We've seen Pichard and Riker dodge phaser beams. However, the only time I can recall that they were in Starfleet Headquarters. There could have been a dampening field in place. (In fact, given how easy it is to jam Trek tech, I would be surprised if they didn't have one).

Re: The Guns of Nemesis (Voyager)

Posted: 2017-11-09 12:55pm
by Simon_Jester
The problematic part of what I quoted is the "energy weapons are horribly ineffective next to modern firearms" part, Solauren.

Again, it wouldn't be hard for me to take a random sampling of several hundred episodes of TV set in the modern era and 'prove' that modern firearms are horribly ineffective next to crossbows, or in some cases thrown rocks.

At some point you have to look at the whole overall record of performance, combined with on-screen statements, and not just the specific "lol you can dodge a phaser beam because it is slow and glowy in these 80s special effects" observations.

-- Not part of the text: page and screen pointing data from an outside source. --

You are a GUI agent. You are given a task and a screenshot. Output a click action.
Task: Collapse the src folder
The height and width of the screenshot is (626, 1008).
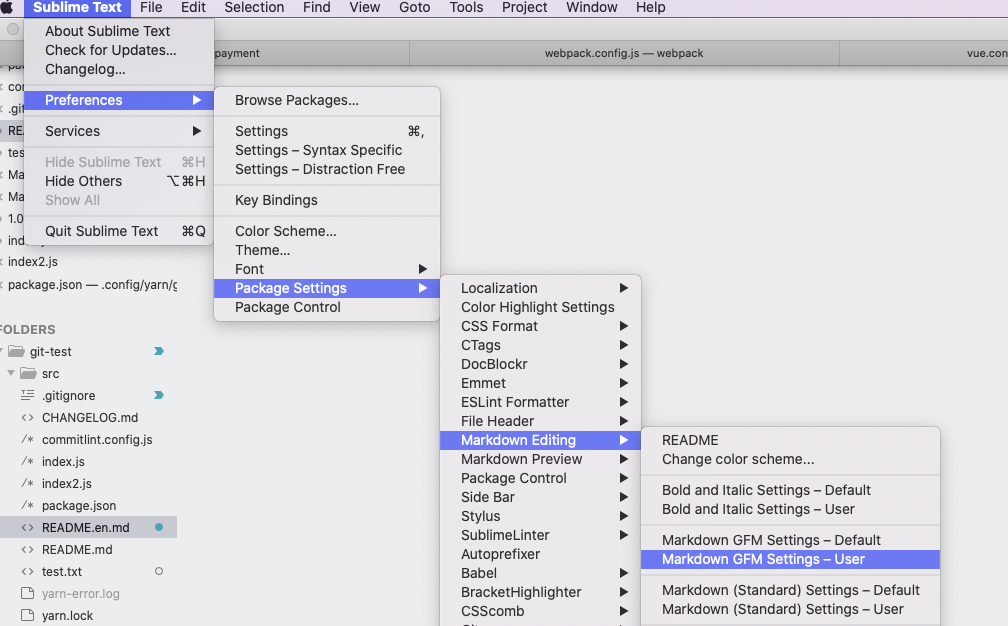click(x=10, y=374)
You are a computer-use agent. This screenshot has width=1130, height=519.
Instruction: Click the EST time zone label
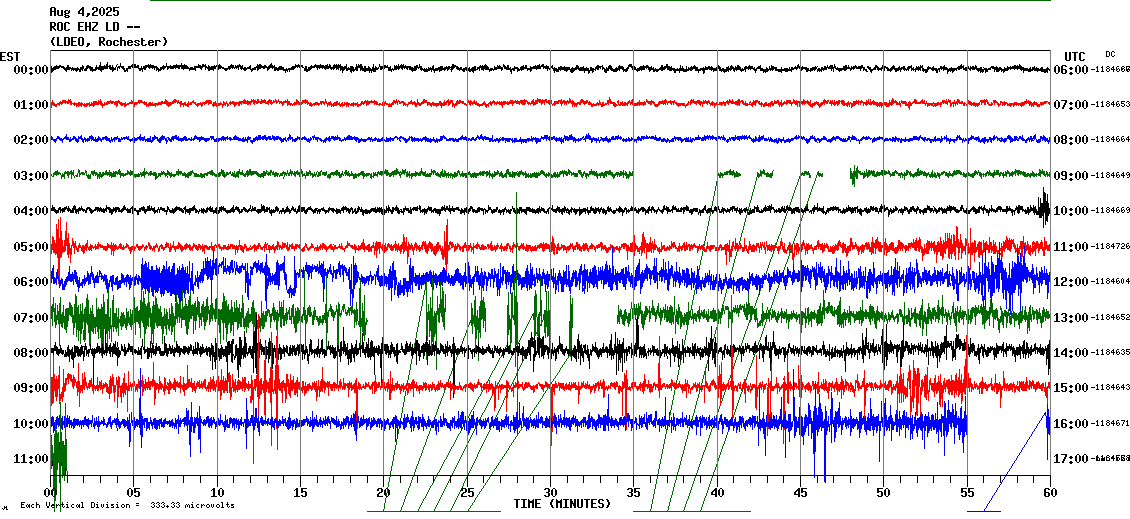(10, 56)
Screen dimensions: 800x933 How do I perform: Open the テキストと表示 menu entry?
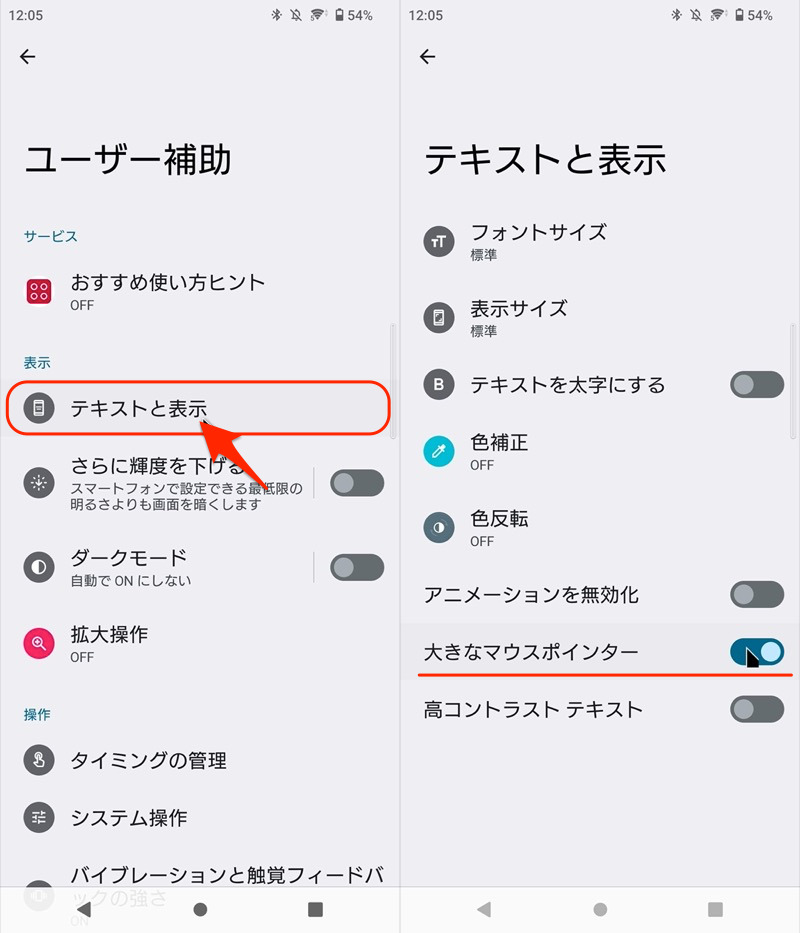tap(138, 408)
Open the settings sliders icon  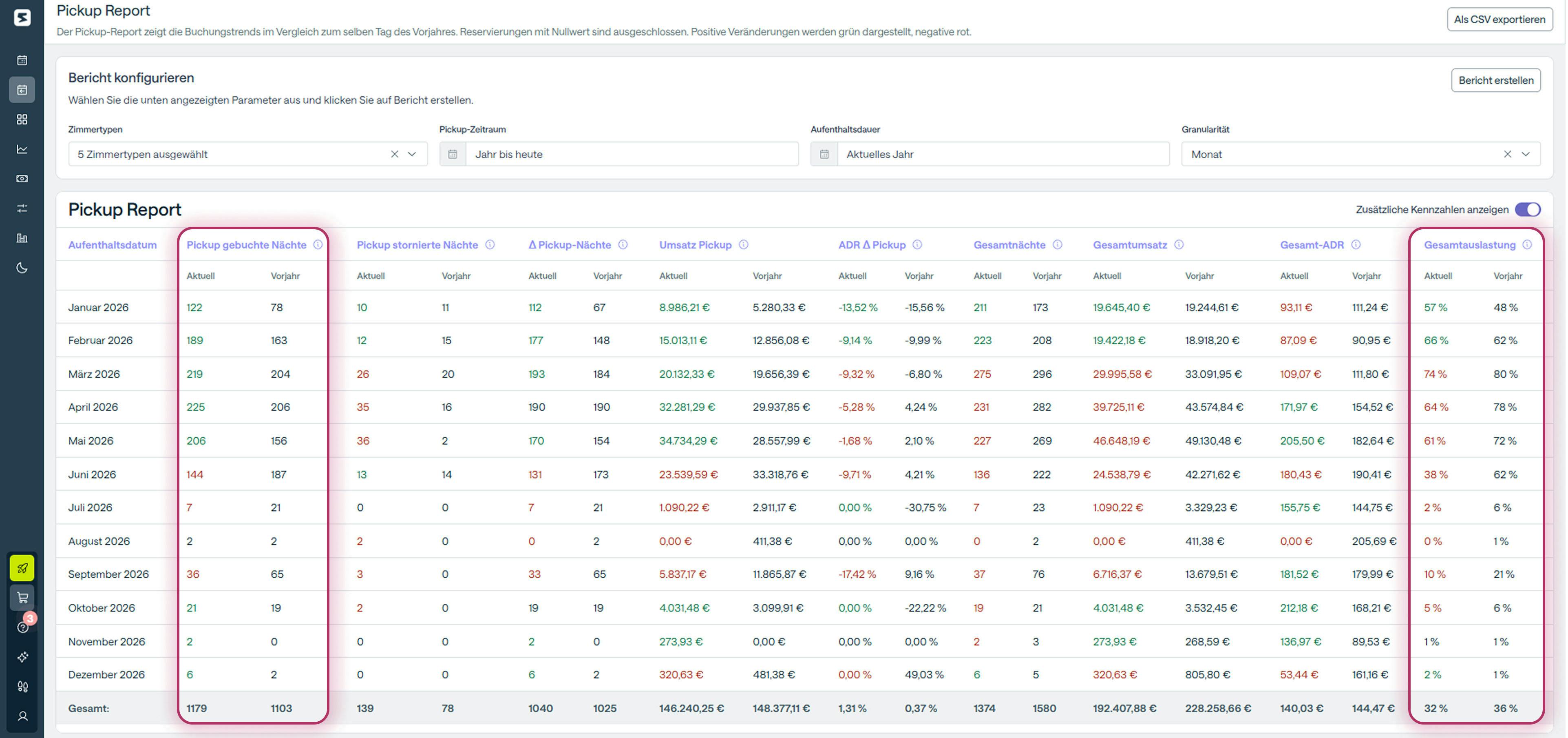(22, 208)
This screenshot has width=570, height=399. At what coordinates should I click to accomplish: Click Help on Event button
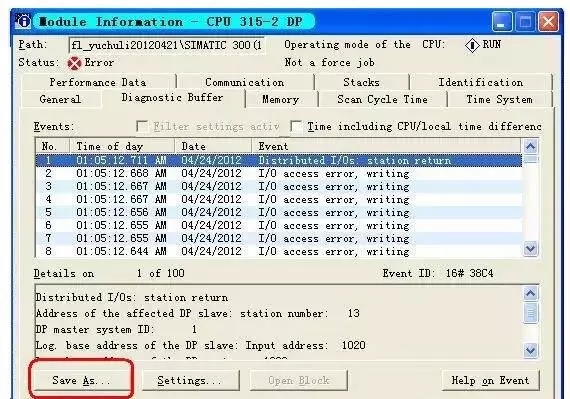point(490,380)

Re: The Guns of Nemesis (Voyager)

Posted: 2017-11-09 02:34pm
by Batman
While the limited speed of sidearm phaser discharges (and Wars hand blaster bolts for that matter) combined with their easy visibility can be a detriment, "energy weapons are horribly ineffective next to modern firearms" is going a bit far. Sometimes visibility is desirable (we didn't invent tracers because it was thursday and there was nothing on TV). Also many ray guns tend to be WAY more flexible than slugthrowers-stun setting, widebeam, weld, cutting torch, lighter, heater...All a slugthrower can do is drill a hole.